The Good Doctor is Back in the House


The Good Doctor is Back in the House

After the unintended reward of a long weekend layover to compensate for the energy-sapping GE14 campaign, Malaysia finally got back to work. The mood must have been decidedly blue for some.

A breath of fresh air swept through the city on Monday morning as the usual start-of-the-week workday traffic built up in volume from early dawn in all roads leading to Putrajaya.

Some appeared to be in more of a hurry than others. This was going to be D-Day for many amongst the senior echelons who fretted all weekend now that everyone is being called to account.

Some would already have been resigned to their fate since incoming Prime Minister Tun Dr Mahathir had already indicated, in his words; `Heads will fall,” to questions of unravelling the past.

First on the agenda was `morning assembly’ called by Malaysia’s former-now-current chief executive to address all the top civil servants comprising the Chief Secretary (KSN) and the coterie of Ministry KSUs and Department heads.

A memo from the KSN had gone viral the day before reminding attendees to ditch the trinkets and trappings that made up their uniforms from the old order.

With 1MDB a major rallying point and focus of voter retribution, it is not surprising therefore that Attorney General Tan Sri Apandi Ali was the first Monday morning casualty.

So they were instructed to put away their `1 Malaysia’ lapels and pins as well as Salam Satu Malaysia greetings that were de rigueur in overly-long salutations and introductions to kick off official speeches.

With 1MDB a major rallying point and focus of voter retribution, it is not surprising therefore that Attorney General Tan Sri Apandi Ali was the first Monday morning casualty.

The prime minister announced that Apandi was instructed to go on gardening leave and his duties taken over by the Solicitor General. The government has set itself the task of gathering information on legal and prosecutorial moves in relation to the 1MDB case based on reports lodged on the matter.

Finance Ministry Secretary General Tan Sri Irwan Siregar was given a transfer of duties, serving out the remainder of his contract to end in June which he will serve at the Public Services Department.

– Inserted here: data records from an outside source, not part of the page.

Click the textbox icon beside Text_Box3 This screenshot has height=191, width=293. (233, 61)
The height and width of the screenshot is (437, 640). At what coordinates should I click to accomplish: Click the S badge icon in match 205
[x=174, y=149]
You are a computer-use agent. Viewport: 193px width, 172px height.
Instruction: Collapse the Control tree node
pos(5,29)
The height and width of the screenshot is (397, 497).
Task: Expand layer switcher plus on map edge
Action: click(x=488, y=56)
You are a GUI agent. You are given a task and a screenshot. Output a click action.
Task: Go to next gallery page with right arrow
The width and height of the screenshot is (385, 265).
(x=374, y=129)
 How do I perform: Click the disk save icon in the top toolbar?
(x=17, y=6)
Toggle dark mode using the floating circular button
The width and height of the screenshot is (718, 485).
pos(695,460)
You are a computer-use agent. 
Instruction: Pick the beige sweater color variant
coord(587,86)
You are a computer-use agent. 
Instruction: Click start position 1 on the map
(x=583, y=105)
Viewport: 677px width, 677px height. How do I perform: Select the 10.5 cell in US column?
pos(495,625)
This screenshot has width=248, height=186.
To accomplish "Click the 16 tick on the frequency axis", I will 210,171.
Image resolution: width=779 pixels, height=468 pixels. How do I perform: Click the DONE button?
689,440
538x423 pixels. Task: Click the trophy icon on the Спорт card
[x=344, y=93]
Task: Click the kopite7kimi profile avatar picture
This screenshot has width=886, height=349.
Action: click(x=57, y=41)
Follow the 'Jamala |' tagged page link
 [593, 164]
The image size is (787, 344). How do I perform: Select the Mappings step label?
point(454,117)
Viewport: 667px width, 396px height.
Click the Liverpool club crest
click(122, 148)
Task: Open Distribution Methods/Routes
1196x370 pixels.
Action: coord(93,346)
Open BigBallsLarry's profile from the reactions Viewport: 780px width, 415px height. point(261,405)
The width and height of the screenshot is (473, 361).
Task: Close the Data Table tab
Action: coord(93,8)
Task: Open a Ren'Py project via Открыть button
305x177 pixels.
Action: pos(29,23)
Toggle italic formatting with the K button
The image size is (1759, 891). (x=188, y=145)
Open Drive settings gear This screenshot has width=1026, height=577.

Over at the Malaysian Anti-Corruption Commission (MACC), its chief Tan Sri Dzulkifli Ahmad chose the option of terminating his contract and heading back to his former place of employment – ironically at the AG’s chambers, where he served before being elevated at the MACC. The anti-corruption agency under Dzulkifli is also being scrutinised for its handling of investigations into the 1MDB issue.

Later in the afternoon, news came from Felda headquarters that its Chairman Tan Sri Sharir Samad also chose to resign. His lost his Johor Baru parliamentary seat in GE14 very much on the wave of concern over issues of governance and administration over asset purchases.

Many observers could not help but remark that all the individuals involved all carried a Tan Sri to their name. A Tan Sri title (and the more junior award of a Datukship) can be loosely compared to a Knighthood in the UK, given to a select band of very eminent individuals in recognition of their contribution to society and the economy.

While we could all benefit with a bit of foresight, we can all act in future with the benefit of hindsight from this Monday morning post-GE14 episode.

Amid all that negative news of what can only be described as a culling, an old friend came-a-calling on Tun Dr Mahathir at his makeshift office in the Perdana Leadership foundation premises to lift the spirits.

The Sultan of Brunei made time to visit and offer his congratulations. A right royal endorsement on a Monday morning from a near neighbour and dear friend that would certainly have provided a morale boost to spur on the dawn of a new Malaysian.